Который час? Где он находится? Сколько времени проспал? Этого он не знает, но только сон не пошел ему на пользу. Он совсем окоченел, руки и ноги не гнутся, сердце сжимается от тоски. Во сне он видел Маду… Как страшно становится человеку, когда кошмар, казалось, рассеявшийся при пробуждении, вновь всплывает в памяти, мучительный, как явь! Когда сырость пронизала все тело спавшего Джека, ему привиделось, будто он покоится там, на кладбище, рядом с маленьким королем. Мальчика до сих пор знобит от этой холодной, затхлой могилы. Перед ним еще стоит лицо Маду, он ощущает прикосновение его высохшего, заледеневшего тела. Чтобы освободиться от наваждения, он поднимается. На ночном ветру дорога подсохла, затвердела, и шаги его звучат так гулко, как будто он не один, как будто сзади шагает еще кто-то. Маду следует за ним по пятам…
И снова – бешеный бег.
Джек идет в темноте, в мертвой тишине. Он идет спящей деревней, проходит мимо квадратной колокольни, и она внезапно обрушивает ему на голову тяжелые, протяжные, гудящие удары. Бьет два часа. Другая деревня – три часа. А он идет, идет. Голова у него кружится, подошвы горят. Но он все шагает. Останавливаться нельзя, ведь тогда снова может вернуться его кошмар, этот ужасный кошмар, который уже понемногу рассеивается. Время от времени ему встречаются накрытые брезентом возы, они еле движутся, словно во сне, – дремлют на ходу лошади, клюет носом возница.
Изнемогая от усталости, ребенок спрашивает:
– Далеко до Этьоля?
В ответ ему что-то бурчат.
Но скоро у мальчика появится попутчик: еще один путник готовится в дорогу, и о его появлении возвещают крик петухов и громкое кваканье лягушек на берегу реки. Это рассвет, рассвет, который уже брезжит за тучами, но еще, видно, не знает, какой ему избрать путь. По многим признакам ребенок угадывает его приближение и вместе со всей природой разделяет тревожное ожидание нового дня.

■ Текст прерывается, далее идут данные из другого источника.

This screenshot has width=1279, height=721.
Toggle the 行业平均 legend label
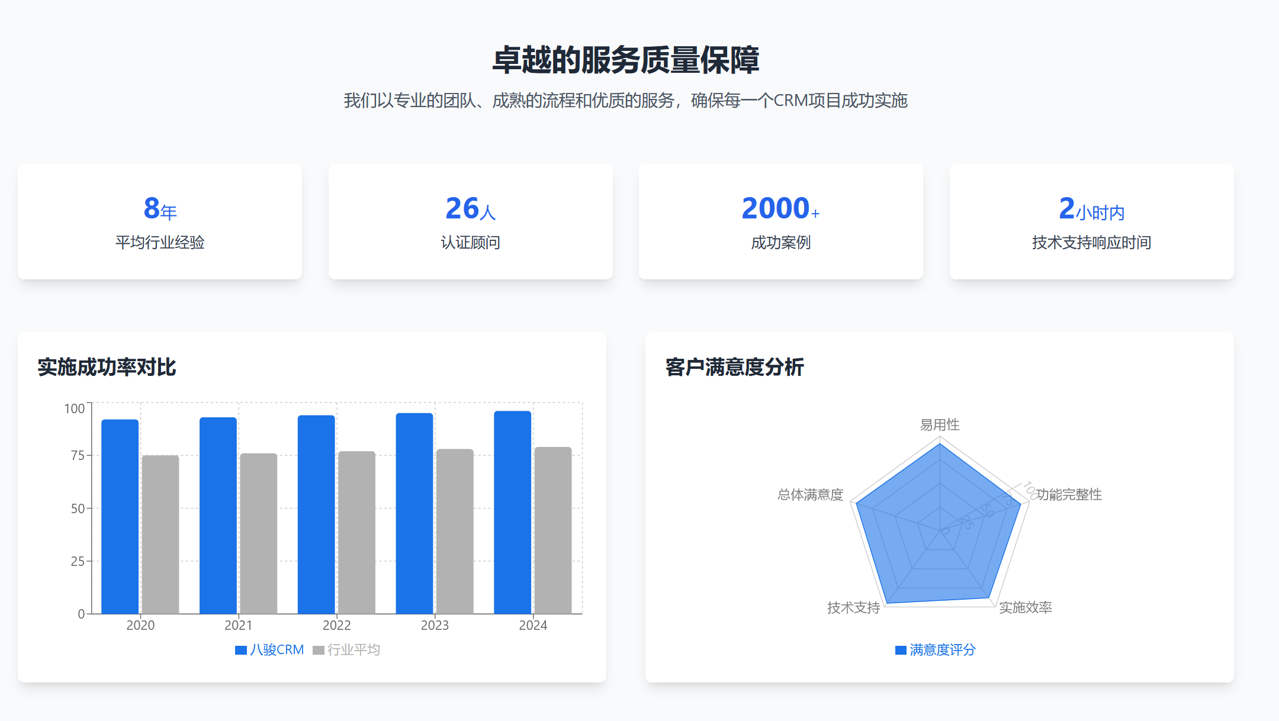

Внезапно прямо перед ним, в той стороне, где расположен желанный Этьоль, в котором, как ему сказали, живет его мама, да, именно в той части горизонта, небосклон будто приходит в движение, словно приподнимают тяжелый покров. Сперва возникает светлая полоска, белесая черта, отделяющая темное небо от земли, пока еще совсем тусклая. Мало-помалу полоса ширится, слабо светясь, – так только еще разгорающееся пламя рвется на волю, тянется вверх. Джек идет на свет, идет в каком-то исступлении, и оно удесятеряет его силы. Внутренний голос твердит ему, что там мама и там конец этой ужасной ночи.
Теперь уж весь небосвод распахнут. Кажется, будто огромное, ясное око, омытое слезами, глядит на идущего ребенка, глядит ласково и растроганно. «Я иду, иду!» – хочется крикнуть ему в ответ на этот светлый, благословенный призыв. Дорога понемногу белеет и больше уже не страшит его. И какая чудесная это дорога – ни канав, ни булыжника! Верно, по ней ездят одни только роскошные кареты богачей. По обе стороны тянутся, купаясь в росе и в первых лучах зари, пышные усадьбы. Они будто кичатся великолепными подъездами, уже зазеленевшими газонами, полукруглыми аллеями, куда, скользя по песку, убегает ночная тьма.
Меж белых домов и растущих шпалерами деревьев видны виноградники, зеленые лужайки сбегают по откосам к самой реке, она тоже выступает из тьмы и отливает разными цветами: темно-голубым, нежно-зеленым, розовым.
А небо все светлеет и светлеет, близится восход.
Воссияй, животворная заря! Пошли немного тепла и силы измученному ребенку, простирающему к тебе руки, воскреси в нем надежду! «До Этьоля далеко?» – спрашивает Джек у землекопов, которые, не совсем еще проснувшись, молча шагают группами с котомками за плечами.
Нет, до Этьоля недалеко: надо идти прямиком вдоль леса.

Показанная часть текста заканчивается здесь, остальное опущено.